I'm back and it built fine the tricky thing is that it is called R with a capital and lives in /sw/bin/R so I assume that however you installed it it is there.  I just fired it up in an xterm and did a demo(graphics) and got lots of neat blinken lights.

Hope that helps,
-Eric


----------



## edX (Feb 12, 2003)

ok, i have the x11 xterm window open and i type /sw/bin/R and i get a 'Command not found' reply


----------



## edX (Feb 12, 2003)

oh, if you see my other post - x11 for dummy - you'll notice i don't have fink installed yet. does that matter?
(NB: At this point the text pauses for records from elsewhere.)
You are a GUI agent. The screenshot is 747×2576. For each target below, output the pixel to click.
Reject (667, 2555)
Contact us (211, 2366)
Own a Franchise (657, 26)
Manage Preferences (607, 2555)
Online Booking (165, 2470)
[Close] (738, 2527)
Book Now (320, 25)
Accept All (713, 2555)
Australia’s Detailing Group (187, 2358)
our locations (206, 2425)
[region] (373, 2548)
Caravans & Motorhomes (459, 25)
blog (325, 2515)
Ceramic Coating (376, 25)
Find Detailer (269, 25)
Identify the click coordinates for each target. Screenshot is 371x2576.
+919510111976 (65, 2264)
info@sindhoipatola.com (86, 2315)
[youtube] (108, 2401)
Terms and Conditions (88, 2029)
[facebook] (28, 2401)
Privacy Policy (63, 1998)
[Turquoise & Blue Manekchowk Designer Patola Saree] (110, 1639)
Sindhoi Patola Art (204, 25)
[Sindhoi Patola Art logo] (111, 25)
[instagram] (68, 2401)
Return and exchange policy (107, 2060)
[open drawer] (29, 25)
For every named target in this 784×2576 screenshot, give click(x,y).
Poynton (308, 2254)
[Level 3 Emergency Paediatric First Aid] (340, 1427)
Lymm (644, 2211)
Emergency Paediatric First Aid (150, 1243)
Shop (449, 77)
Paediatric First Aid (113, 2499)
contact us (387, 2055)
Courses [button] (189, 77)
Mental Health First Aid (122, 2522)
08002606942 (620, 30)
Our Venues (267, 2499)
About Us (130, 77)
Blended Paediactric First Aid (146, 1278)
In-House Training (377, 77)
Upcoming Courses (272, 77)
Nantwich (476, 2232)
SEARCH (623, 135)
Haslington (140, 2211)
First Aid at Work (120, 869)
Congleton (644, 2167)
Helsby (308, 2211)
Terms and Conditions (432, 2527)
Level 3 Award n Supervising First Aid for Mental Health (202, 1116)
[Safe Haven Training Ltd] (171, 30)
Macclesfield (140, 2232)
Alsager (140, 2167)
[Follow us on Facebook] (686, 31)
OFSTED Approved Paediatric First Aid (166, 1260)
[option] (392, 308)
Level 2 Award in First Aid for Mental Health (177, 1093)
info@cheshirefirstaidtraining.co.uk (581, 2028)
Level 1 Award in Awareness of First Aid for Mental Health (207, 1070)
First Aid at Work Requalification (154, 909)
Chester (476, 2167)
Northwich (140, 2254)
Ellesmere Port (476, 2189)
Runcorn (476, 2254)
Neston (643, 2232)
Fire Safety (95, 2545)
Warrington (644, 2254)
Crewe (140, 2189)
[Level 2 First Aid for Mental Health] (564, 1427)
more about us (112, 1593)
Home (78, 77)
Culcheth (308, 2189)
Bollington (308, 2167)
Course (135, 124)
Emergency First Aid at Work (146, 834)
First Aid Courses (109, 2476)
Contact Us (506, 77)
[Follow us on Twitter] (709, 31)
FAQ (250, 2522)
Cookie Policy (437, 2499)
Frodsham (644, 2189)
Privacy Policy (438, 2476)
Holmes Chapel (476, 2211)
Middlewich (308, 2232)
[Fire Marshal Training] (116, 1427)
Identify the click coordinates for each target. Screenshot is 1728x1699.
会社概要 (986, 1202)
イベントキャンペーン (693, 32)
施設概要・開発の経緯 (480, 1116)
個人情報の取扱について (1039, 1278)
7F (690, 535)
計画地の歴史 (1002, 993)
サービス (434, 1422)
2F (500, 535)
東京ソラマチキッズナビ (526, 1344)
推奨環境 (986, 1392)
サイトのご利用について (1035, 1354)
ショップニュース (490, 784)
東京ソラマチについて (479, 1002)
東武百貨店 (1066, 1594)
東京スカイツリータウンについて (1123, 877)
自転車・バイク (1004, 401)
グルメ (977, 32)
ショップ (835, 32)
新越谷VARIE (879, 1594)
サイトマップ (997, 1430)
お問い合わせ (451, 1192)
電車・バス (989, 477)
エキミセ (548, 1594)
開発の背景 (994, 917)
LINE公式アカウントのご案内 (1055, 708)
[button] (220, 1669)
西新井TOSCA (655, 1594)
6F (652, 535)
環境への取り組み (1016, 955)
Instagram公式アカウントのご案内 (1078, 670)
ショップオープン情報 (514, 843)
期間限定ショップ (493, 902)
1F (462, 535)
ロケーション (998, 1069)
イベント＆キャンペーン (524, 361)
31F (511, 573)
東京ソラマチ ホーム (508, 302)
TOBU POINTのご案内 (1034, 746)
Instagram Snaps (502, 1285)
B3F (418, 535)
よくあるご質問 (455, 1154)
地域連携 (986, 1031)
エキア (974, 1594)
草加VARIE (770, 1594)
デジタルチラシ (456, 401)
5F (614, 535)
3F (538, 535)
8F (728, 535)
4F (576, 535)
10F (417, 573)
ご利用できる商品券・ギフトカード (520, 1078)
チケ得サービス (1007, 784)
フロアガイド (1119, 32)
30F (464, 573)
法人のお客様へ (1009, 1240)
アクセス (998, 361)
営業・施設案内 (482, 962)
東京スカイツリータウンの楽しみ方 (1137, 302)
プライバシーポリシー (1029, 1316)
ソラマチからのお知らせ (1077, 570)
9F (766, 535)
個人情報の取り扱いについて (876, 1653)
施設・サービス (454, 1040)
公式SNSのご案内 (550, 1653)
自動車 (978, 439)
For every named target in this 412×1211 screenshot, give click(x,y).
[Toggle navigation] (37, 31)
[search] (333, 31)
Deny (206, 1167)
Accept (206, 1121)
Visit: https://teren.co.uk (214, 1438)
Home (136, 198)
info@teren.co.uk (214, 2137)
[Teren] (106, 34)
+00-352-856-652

I'm still waiting for more general help as well.


----------



## lurk (Feb 12, 2003)

OK I think you should install fink first I assume that you downloaded the binary so follow the directions on this page http://fink.sourceforge.net/doc/users-guide/install.php#bin  and then you can stop.  That will give you the basis of Fink and you can then fire up fink commander and start picking stuff.  One think to note is that you should add the system-x11 package since you already have that installed.

Hopefully someone else can pick it up from there as I am a couple of timezones to the east and am off to the land of nod.

Oh yeah do you have the developer tools installed,  theoretically you don't need them but you will need them 

-Eric


----------



## edX (Feb 12, 2003)

yea, i saw a couple of places where they were listed as a prereq for stuff so i went ahead and installed them. ok, i'm off to try installing fink. 

and thanks again for all you've done to help so far lurk. i appreciate it.


----------



## Durbrow (Feb 13, 2003)

EdX: What are you using for the easy stats like ANOVA, t-tests, etc. Are you using GLMStat or InStat? Or something else? Thanks.


----------



## edX (Feb 13, 2003)

GLMStat is what i picked up to try. i haven't seen InStat. i used to just use excel, believe it or not. which is what really po's me about the exhorbance of stat ware. i'm not looking to ask it to do anything i haven't already learned how to do by hand and could set up in excel if i was so inclined. so why the big bucks?


----------